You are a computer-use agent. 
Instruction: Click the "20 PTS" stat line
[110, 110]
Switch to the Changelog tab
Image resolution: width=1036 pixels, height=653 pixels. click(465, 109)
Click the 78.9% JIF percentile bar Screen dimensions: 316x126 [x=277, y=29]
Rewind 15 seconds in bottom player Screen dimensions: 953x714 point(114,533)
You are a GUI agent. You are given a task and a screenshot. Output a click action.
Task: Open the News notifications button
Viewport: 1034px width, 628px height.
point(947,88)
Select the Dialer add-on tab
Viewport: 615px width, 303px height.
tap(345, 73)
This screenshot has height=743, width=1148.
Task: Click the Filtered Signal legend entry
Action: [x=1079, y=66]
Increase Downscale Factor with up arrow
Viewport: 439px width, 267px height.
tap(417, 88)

──────────────────────────────

Your objective — Write out each record again, keeping every word as it is.

Response area —
You are a computer-use agent. 
Instruction: Click the "20 PTS" stat line
[110, 110]
Switch to the Changelog tab
Image resolution: width=1036 pixels, height=653 pixels. click(465, 109)
Click the 78.9% JIF percentile bar Screen dimensions: 316x126 [x=277, y=29]
Rewind 15 seconds in bottom player Screen dimensions: 953x714 point(114,533)
You are a GUI agent. You are given a task and a screenshot. Output a click action.
Task: Open the News notifications button
Viewport: 1034px width, 628px height.
point(947,88)
Select the Dialer add-on tab
Viewport: 615px width, 303px height.
tap(345, 73)
This screenshot has height=743, width=1148.
Task: Click the Filtered Signal legend entry
Action: [x=1079, y=66]
Increase Downscale Factor with up arrow
Viewport: 439px width, 267px height.
tap(417, 88)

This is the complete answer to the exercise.